CROWN HEIGHTS, Brooklyn — Carey Gabay, an aide to Governor Andrew Cuomo, has died after suffering a gunshot wound to the head during a pre-West Indian Day Parade shooting.

Gabay, 43, was shot during the J'ouvert Festival on September 7. He was walking with his brother near the parade route just before 4 a.m., when shots rang out. He was rushed to Kings County Hospital where he remained for nine days before succumbing to his injuries.

Wednesday afternoon his family announced that Gabay was brain dead.
Gabay was a first deputy general counselor to Governor Cuomo.

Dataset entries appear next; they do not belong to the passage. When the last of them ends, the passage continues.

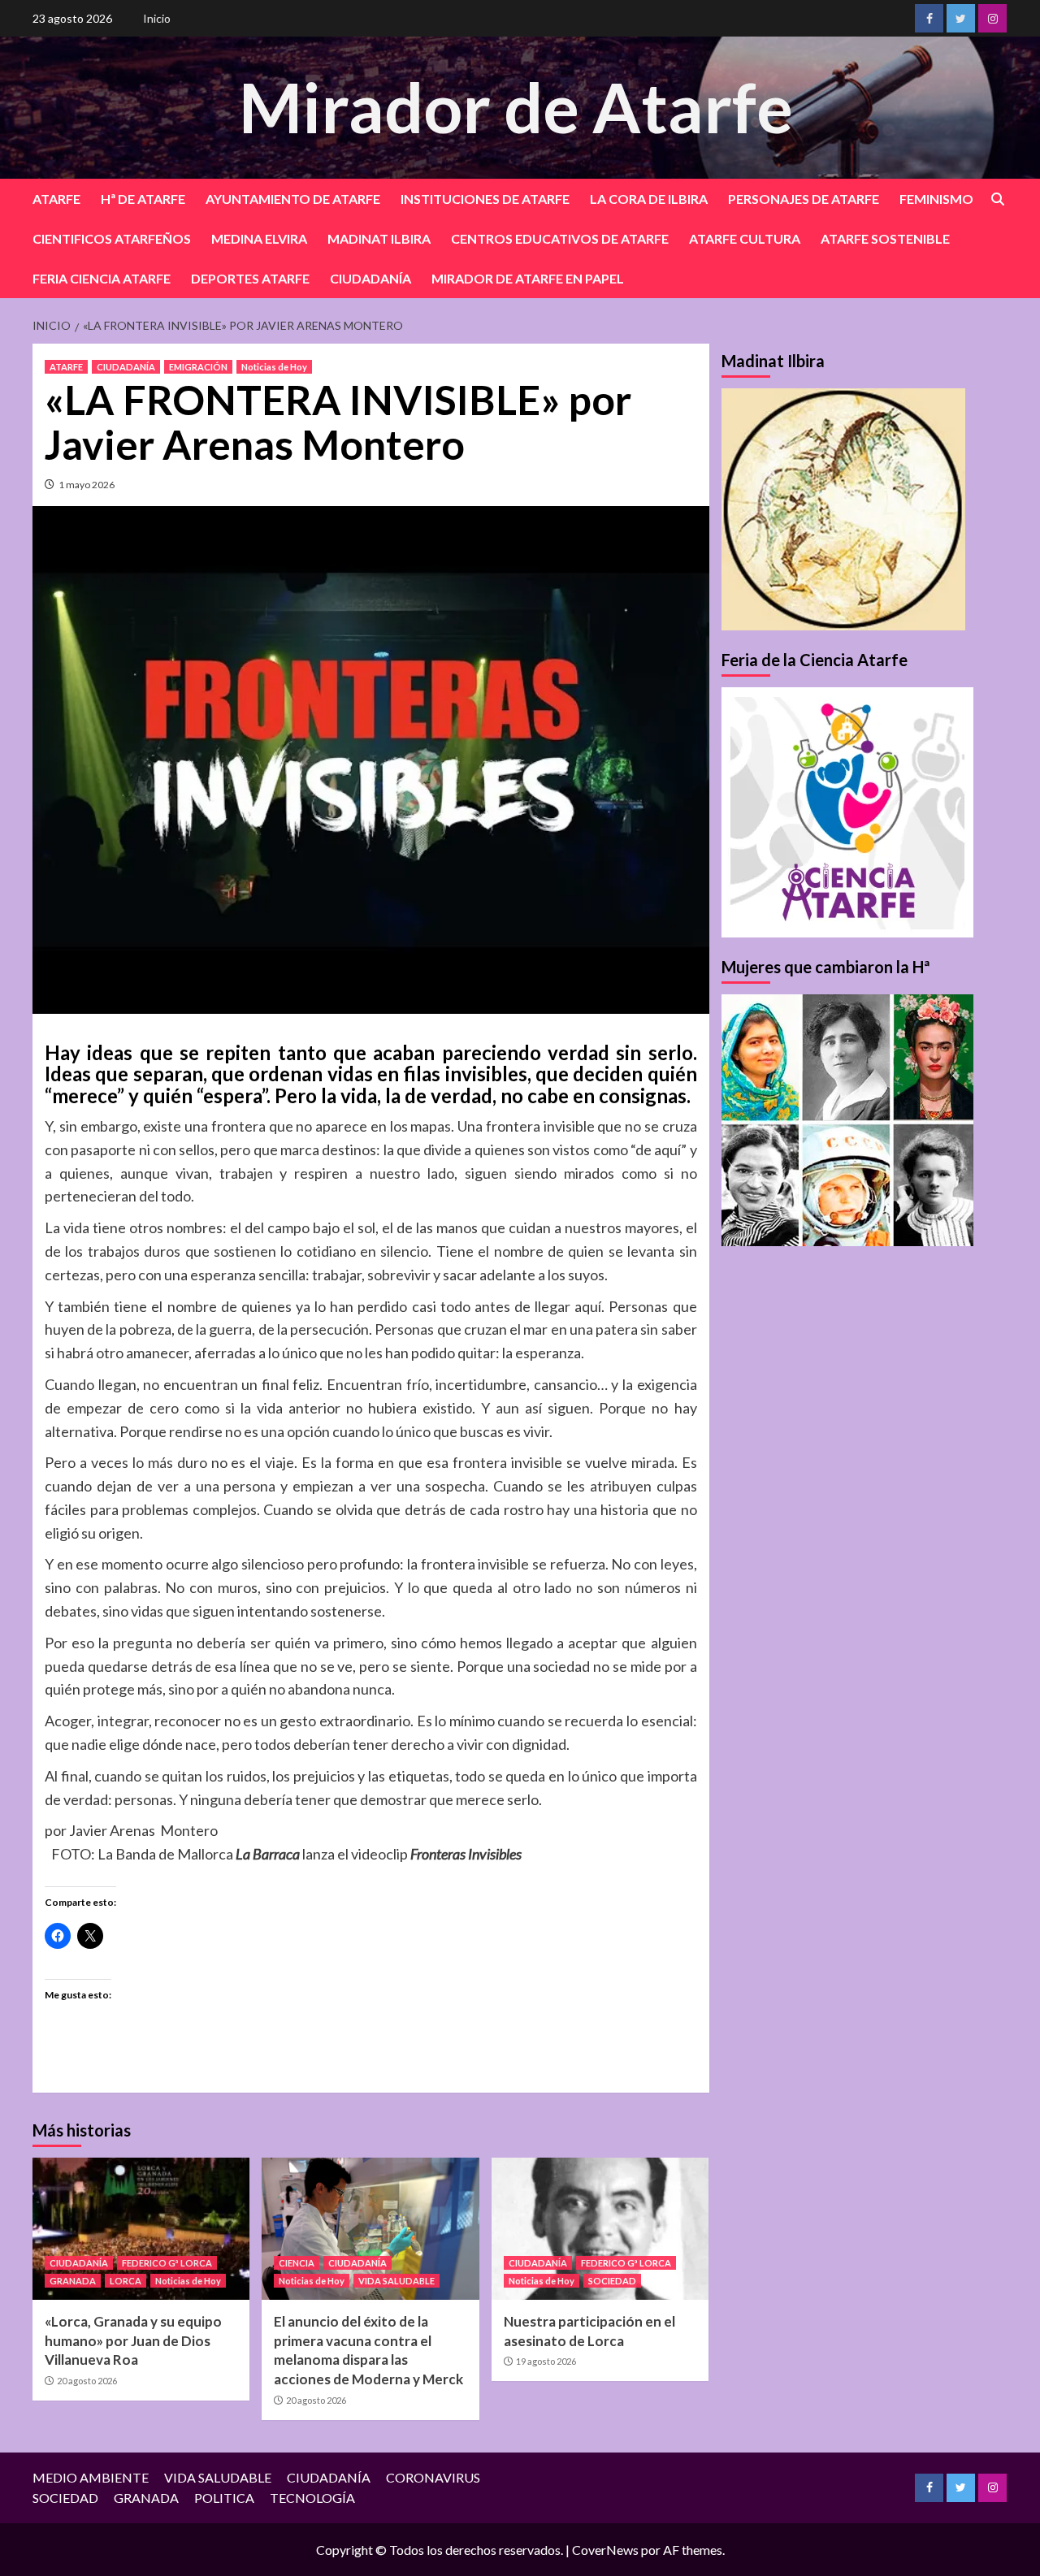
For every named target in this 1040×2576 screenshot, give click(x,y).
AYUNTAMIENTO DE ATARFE (293, 198)
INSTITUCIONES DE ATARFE (485, 198)
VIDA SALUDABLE (396, 2280)
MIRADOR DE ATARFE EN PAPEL (527, 278)
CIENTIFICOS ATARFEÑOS (111, 238)
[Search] (997, 199)
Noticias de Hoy (274, 367)
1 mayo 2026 (86, 484)
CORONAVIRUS (433, 2477)
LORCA (125, 2280)
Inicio (157, 18)
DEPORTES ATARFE (250, 278)
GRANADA (73, 2280)
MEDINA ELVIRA (259, 238)
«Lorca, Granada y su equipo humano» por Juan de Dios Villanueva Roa (133, 2341)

Cuomo called the Harvard-educated lawyer an "outstanding public servant." Gabay joined Cuomo's administration in 2011.

No arrests have been made at this time. Days after the shooting, police released a sketch of one of the suspects.
Police are looking for this man in connection to a shooting that wounded an aide to Governor Cuomo. (DCPI)
Police are looking for this man in connection to a shooting that fatally wounded an aide to Governor Cuomo. (DCPI)
The suspects are believed to be between 19 and 20. One of the suspects was wearing a white T-shirt, black pants and had a Jamaican flag around his neck.

Police later released a video of the two suspects.

A $12,500 reward for information about the attack has been posted by police.
The shooting was one of several violent incidents surrounding the parade. A 24-year-old man was fatally stabbed that same day, not far from the parade route.